Detecting moving object in moving camera(monitoring one area mounted on a drone)

Question:

def run(self):
    while True:
        _ret, frame = self.cam.read()
        frame_gray = cv2.cvtColor(frame, cv2.COLOR_BGR2GRAY)
        vis = frame.copy()

        if len(self.tracks) > 0:
            img0, img1 = self.prev_gray, frame_gray
            p0 = np.float32([tr[-1] for tr in self.tracks]).reshape(-1, 1, 2)
            p1, _st, _err = cv2.calcOpticalFlowPyrLK(img0, img1, p0, None, **lk_params)
            p0r, _st, _err = cv2.calcOpticalFlowPyrLK(img1, img0, p1, None, **lk_params)
            d = abs(p0-p0r).reshape(-1, 2).max(-1)
            good = d < 1
            new_tracks = []
            for i in range(len(p1)):
                A.append(math.sqrt((p1[i][0][0])**2 + (p1[i][0][1])**2))
            counts,bins,bars = plt.hist(A)

            for tr, (x, y), good_flag in zip(self.tracks, p1.reshape(-1, 2), good):
                if not good_flag:
                    continue
                tr.append((x, y))
                if len(tr) > self.track_len:
                    del tr[0]
                new_tracks.append(tr)
                cv2.circle(vis, (x, y), 2, (0, 255, 0), -1)
            self.tracks = new_tracks
            cv2.polylines(vis, [np.int32(tr) for tr in self.tracks], False, (0, 255, 0))
            draw_str(vis, (20, 20), 'track count: %d' % len(self.tracks))

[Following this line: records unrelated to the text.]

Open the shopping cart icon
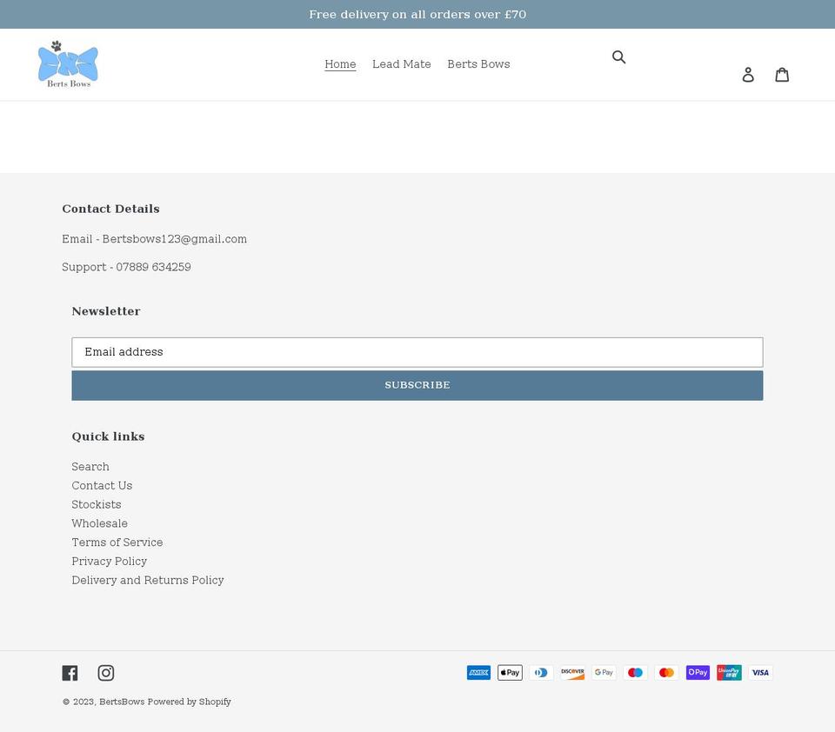 pyautogui.click(x=782, y=74)
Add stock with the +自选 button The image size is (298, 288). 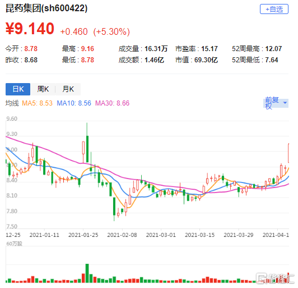[x=274, y=9]
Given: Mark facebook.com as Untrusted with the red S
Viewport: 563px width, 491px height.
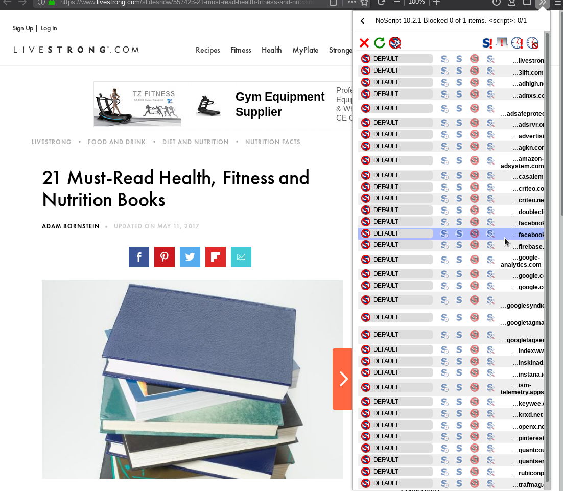Looking at the screenshot, I should (475, 222).
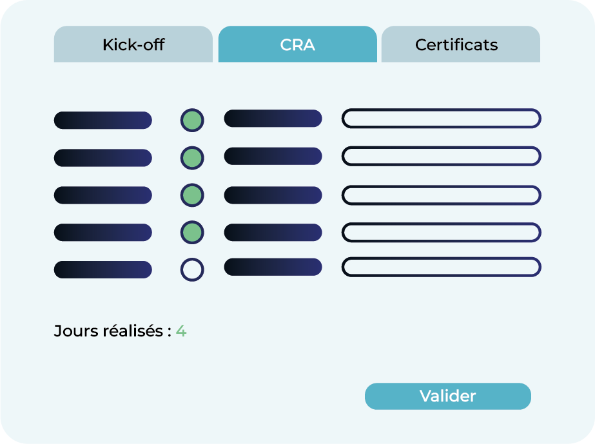Deselect the fourth row green circle
This screenshot has width=595, height=444.
tap(192, 232)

        if self.frame_idx % self.detect_interval == 0:
            mask = np.zeros_like(frame_gray)
            mask[:] = 255
            for x, y in [np.int32(tr[-1]) for tr in self.tracks]:
                cv2.circle(mask, (x, y), 5, 0, -1)
            p = cv2.goodFeaturesToTrack(frame_gray, mask = mask, **feature_params)
            if p is not None:
                for x, y in np.float32(p).reshape(-1, 2):
                    self.tracks.append([(x, y)])


        self.frame_idx += 1
        self.prev_gray = frame_gray
        cv2.imshow('lk_track', vis)

        ch = cv2.waitKey(1)
        if ch == 27:
            break

i am using lk_track.py from opencv samples to try and detect a moving object. I am trying to find the camera motion using the histogram of magnitude of optical flow vectors and then calculate the average for similar values which should be directly proportional to the camera motion. I have calculated the magnitude of the vectors and saved it in a list A. Can some suggest on how to find highest similar values from it and calculate the average for only those values?

Asked By: Kiran Bayari

||

Answers:

I created a toy problem to model the approach of binarizing the images by optical flow. This is a massively simplified view of the problem, but gives the general idea well. I’ll split the problem up into a few chunks and give functions for them. If you’re working directly with video, there will be a lot of additional code needed of course, and I just hardcoded a lot of values that you’ll need to turn into parameters.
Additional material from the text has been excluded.